- [Work instructions] According to the article on Keith Haring below, where is the recovered section of his mural Untitled (FDR NY) on view to the public?
___ Text provided
“The public needs art – and it is the responsibility of a ‘self-proclaimed artist’ to realize that the public needs art, and not to make bourgeois art for a few and ignore the masses.”
If you didn’t already know his name, no doubt you know his art. Keith Haring’s iconic work has endured through the decades. Twenty-eight years after Haring’s death, his work and its lessons are as relevant as ever.
Earlier this year, 99 Cents Fine Art in New York exhibited a recovered section of Haring’s 300-foot-long 1984 mural – Untitled (FDR NY). The portion features iconic elements of his work – breakdancing people, a figure with TV set as a head, and a barking dog. Instead of being displayed in a gallery, it’s on view to the public in a Chinatown storefront, honoring his desire to make art accessible to the masses.
From March to June of this year, The Albertina Museum in Vienna dedicates a comprehensive exhibition, “Keith Haring – The Alphabet,” celebrating the enduring influence of Haring’s art on generations of artists.
From the Suburbs to the Subway
Born in 1958, Keith Haring was born in Reading, Pittsburgh. Between 1976 and 1978, he studied commercial art at Pittsburgh’s Ivy School of Professional Art and quit once he lost interest. When Haring was 20 years old, he moved to New York City on a scholarship at the School of Visual Arts (SVA) to study painting. However, he was expelled after he and Jean-Michel Basquiat used the schools interior for a graffiti art project.
______
___ Collected material
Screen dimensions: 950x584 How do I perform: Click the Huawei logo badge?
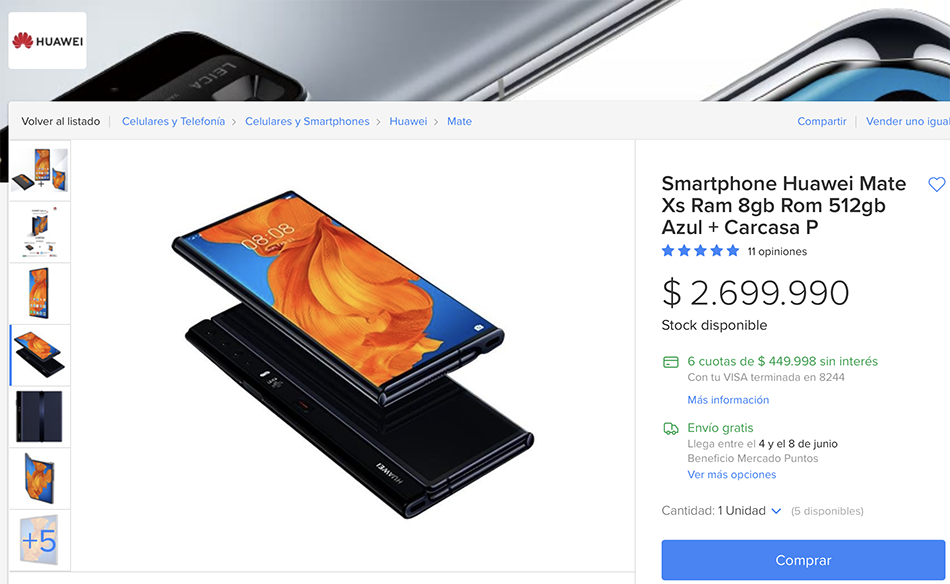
______
- [Final answer] It is on view in a Chinatown storefront in New York.